On Tue, Jun 15, 2004 at 02:43:30PM -0700, Jeff Newmiller wrote:
> > > I used to
> > > collect lots of Mac software off of USENET binary distributions
> > > newsgroups.  Virus problems were much worse in that OS than under DOS,
> > > because with code stored in the structured Resource Fork, adding
> > > pre-execution code was relatively easy.
> > 
> > I don't see how that made it more easy than to add code to a DOS
> > executable, and remembering from those days, I'm surprised to hear you
> > say it was much worse than for DOS: my recollections are somewhat
> > different.
> 
> I thought the grammatical construction "that OS" followed by "than under
> DOS" would have made my meaning clear.  Anyway, you apparently _did_
> misunderstand me...

How did I misunderstand you? I also said "much worse than for
DOS". Referring to virus problems, not anything regarding Resource Forks...

<snip>

> > Buffer overruns I'm acquainted with have no direct interaction with
> > the heap at all, at least not in the bootstrapping phase: they
> > generally work by overwriting the return pointer that the program uses
> > to remember where to return to after the function is finished
> > executing. The typical overrun for a string buffer works by causing
> > writes to the buffer to proceed past the end of the buffer, and into
> > the other local variables, including the return pointer (which
> > technically isn't a local variable, but precedes them on the stack,
> > which means it follows them in actual memory layout). It is only the
> > fact that the return pointer (may not be the right terminology, but I
> > think you know to what I refer) resides after the buffer that allows
> > the typical buffer overrun to work: if it resided before the buffer in
> > memory, an overrun would still be possible if there were a software
> > bug that allowed you to /decrease/ past the 0 index, but AFAICT these
> > bugs are far less common than those that allow you to /increase/ past
> > the end of a buffer.
> > 
> > But the heap generally doesn't enter into this at all AIUI.
> 
> Good point... I forgot about "buffers" among the stacks going different
> ways.  Of course, since signed arithmetic is generally used for buffer
> offsets, a _constructed_ "exploit" should be indifferent to the direction
> the stack is going in any case. ;)

How so? The constructed exploit can't generally affect how the buffer
index gets used, and unless the code is written with a decrementing
index, then nothing you write is going to get at a return pointer that
/precedes/ the buffer, unless I'm missing something...

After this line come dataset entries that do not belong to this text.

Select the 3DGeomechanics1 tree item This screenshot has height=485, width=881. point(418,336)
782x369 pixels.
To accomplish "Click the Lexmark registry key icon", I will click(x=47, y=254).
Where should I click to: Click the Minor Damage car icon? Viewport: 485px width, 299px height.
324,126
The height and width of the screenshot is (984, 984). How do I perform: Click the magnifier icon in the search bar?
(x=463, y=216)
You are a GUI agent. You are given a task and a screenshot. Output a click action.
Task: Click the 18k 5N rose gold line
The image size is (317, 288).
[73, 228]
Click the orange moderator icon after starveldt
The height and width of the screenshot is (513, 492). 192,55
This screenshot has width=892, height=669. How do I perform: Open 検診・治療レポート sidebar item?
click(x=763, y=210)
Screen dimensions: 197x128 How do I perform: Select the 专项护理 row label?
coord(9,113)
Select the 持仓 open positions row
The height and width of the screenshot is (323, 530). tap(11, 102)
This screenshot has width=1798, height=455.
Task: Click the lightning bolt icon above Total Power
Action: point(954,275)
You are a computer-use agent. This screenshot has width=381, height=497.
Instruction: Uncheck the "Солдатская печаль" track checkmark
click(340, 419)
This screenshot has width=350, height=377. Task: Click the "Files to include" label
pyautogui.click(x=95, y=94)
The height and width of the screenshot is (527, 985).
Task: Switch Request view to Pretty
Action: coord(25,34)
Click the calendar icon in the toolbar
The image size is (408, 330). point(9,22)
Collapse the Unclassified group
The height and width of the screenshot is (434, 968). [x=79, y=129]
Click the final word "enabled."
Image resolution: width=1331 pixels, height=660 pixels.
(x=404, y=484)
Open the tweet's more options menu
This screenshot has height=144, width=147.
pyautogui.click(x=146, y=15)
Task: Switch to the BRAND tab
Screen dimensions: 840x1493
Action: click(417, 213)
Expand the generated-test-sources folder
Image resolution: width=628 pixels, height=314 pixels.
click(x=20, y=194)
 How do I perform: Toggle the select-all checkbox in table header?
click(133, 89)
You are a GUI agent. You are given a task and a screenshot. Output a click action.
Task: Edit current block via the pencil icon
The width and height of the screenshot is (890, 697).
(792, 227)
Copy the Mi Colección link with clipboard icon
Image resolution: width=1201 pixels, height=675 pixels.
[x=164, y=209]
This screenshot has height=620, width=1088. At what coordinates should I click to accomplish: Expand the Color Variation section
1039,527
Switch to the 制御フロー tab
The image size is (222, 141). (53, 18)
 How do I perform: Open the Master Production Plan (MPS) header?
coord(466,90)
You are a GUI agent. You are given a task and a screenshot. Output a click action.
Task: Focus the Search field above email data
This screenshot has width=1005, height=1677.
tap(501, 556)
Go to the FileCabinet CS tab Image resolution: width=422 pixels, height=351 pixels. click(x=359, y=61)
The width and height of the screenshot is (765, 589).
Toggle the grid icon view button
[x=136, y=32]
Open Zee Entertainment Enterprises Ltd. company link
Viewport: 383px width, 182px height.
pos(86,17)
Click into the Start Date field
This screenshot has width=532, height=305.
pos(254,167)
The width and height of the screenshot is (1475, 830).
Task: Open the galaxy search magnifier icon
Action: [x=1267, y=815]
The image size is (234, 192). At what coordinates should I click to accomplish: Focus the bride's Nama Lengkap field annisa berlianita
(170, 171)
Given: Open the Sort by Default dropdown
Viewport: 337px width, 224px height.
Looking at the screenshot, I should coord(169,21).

> > Sure, I got plenty of "stack crashed into heap" errors when learning
> > to program on my Mac.
> 
> Indubitably.  I still think it likely that you got more pointer
> dereferencing bugs than stack overrun bugs... and loose pointers can
> damage other running apps, so my point that the placement of the stacks
> had very little effect on the robustness of the system remains valid,
> though a little off topic in a discussion of exploits.

I got very used to hitting the restart button... ;-)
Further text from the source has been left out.